Record set ▸
-- BEGIN --
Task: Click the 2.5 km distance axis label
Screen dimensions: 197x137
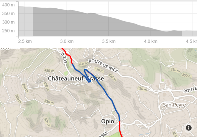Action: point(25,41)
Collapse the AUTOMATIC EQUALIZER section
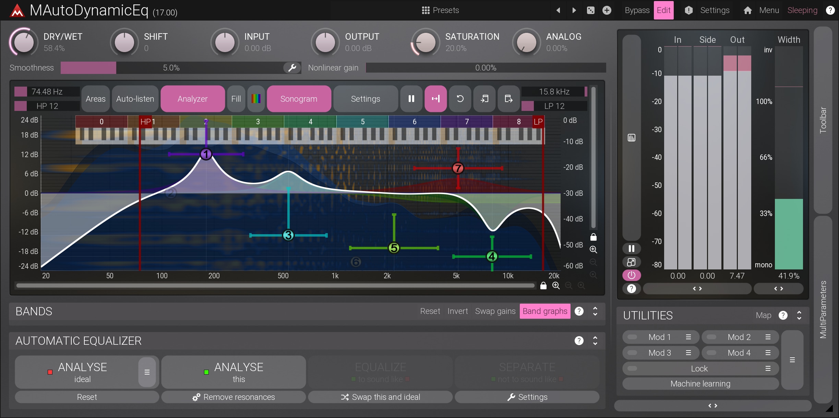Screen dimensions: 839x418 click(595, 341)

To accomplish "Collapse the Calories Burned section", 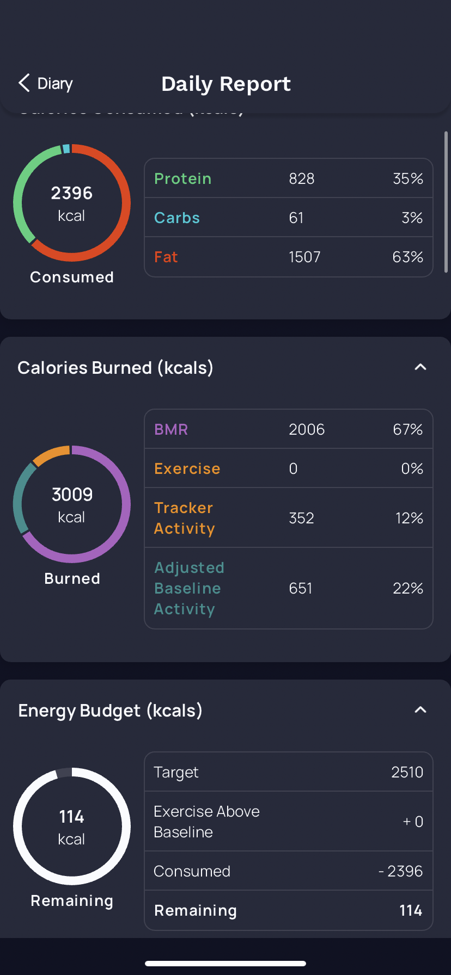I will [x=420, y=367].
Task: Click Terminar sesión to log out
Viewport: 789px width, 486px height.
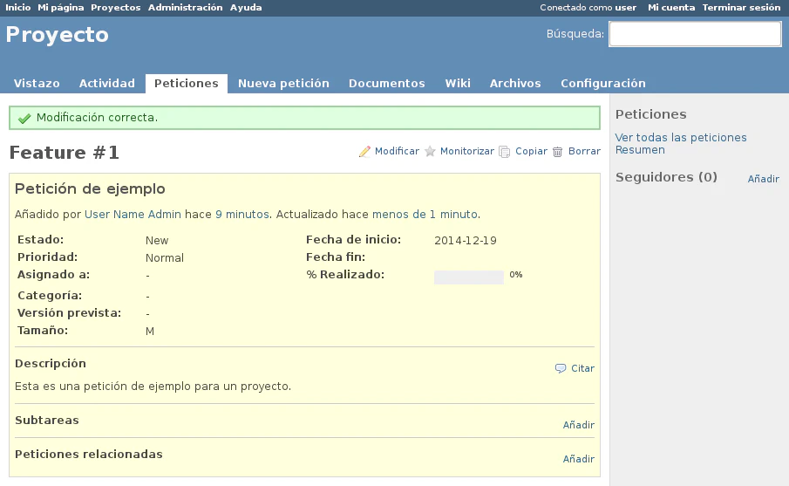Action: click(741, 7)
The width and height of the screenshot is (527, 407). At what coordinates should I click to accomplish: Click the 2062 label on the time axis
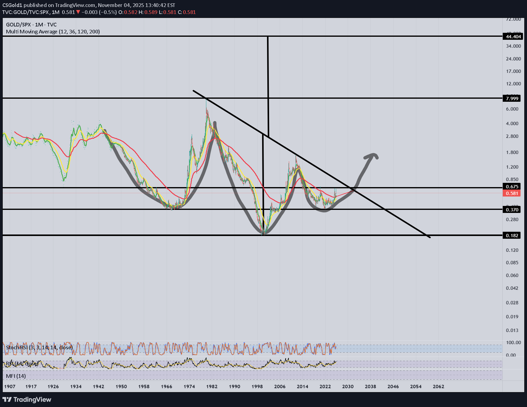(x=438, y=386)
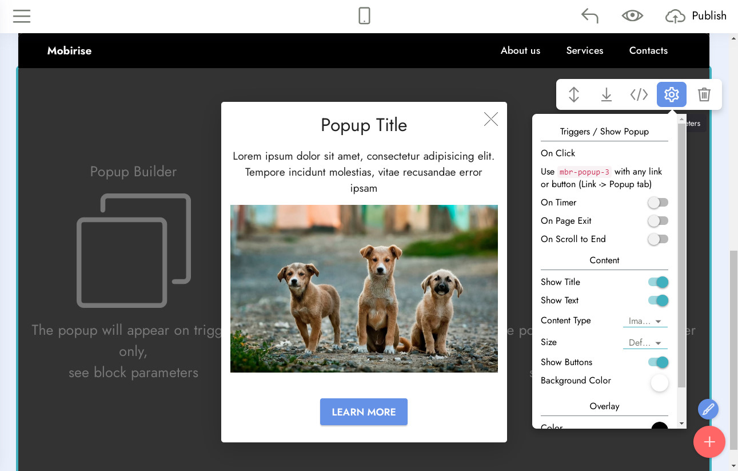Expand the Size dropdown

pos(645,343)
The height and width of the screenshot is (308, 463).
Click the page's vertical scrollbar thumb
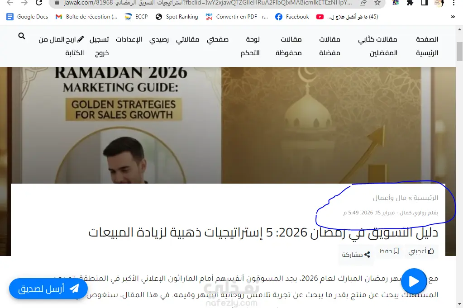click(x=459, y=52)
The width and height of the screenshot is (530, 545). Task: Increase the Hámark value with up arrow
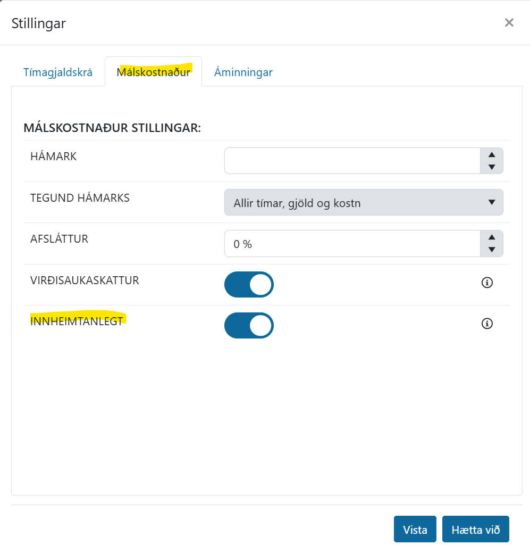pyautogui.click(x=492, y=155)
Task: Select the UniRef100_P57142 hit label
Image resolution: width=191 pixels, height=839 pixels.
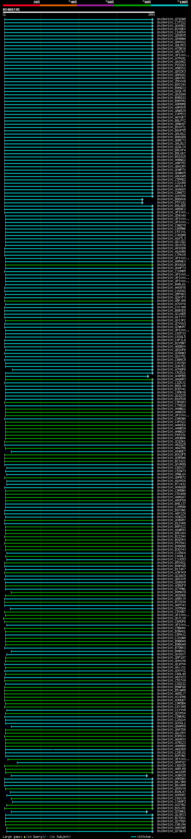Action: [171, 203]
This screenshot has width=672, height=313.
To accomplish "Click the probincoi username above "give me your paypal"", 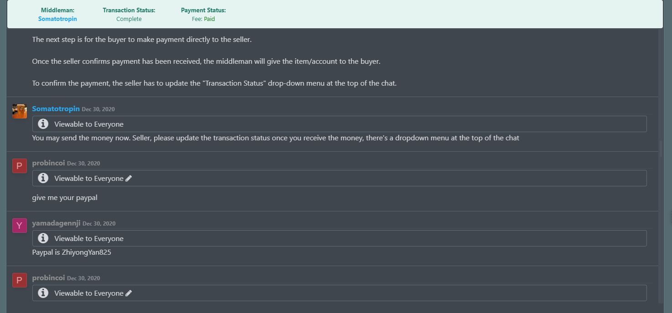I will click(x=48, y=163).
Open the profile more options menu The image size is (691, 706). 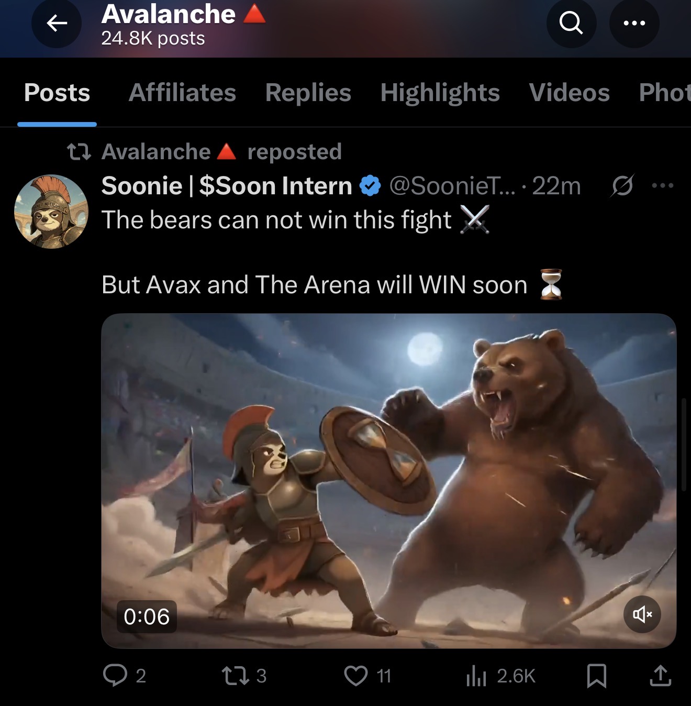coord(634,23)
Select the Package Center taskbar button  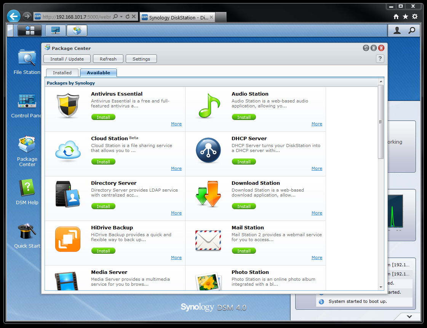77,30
-- END --
Put the lines of the entries into a numbered list, starting at the line containing "Task: Click Terminar sesión to log out" and running through the line containing "pos(645,343)", with both of those lines included and blank lines dropped. Leave the pictures out of the list.

Answer to the problem ▸
1. Task: Click Terminar sesión to log out
2. Viewport: 789px width, 486px height.
3. Action: click(741, 7)
4. The width and height of the screenshot is (527, 407). At what coordinates should I click to accomplish: Click the 2062 label on the time axis
5. (x=438, y=386)
6. Expand the Size dropdown
7. pos(645,343)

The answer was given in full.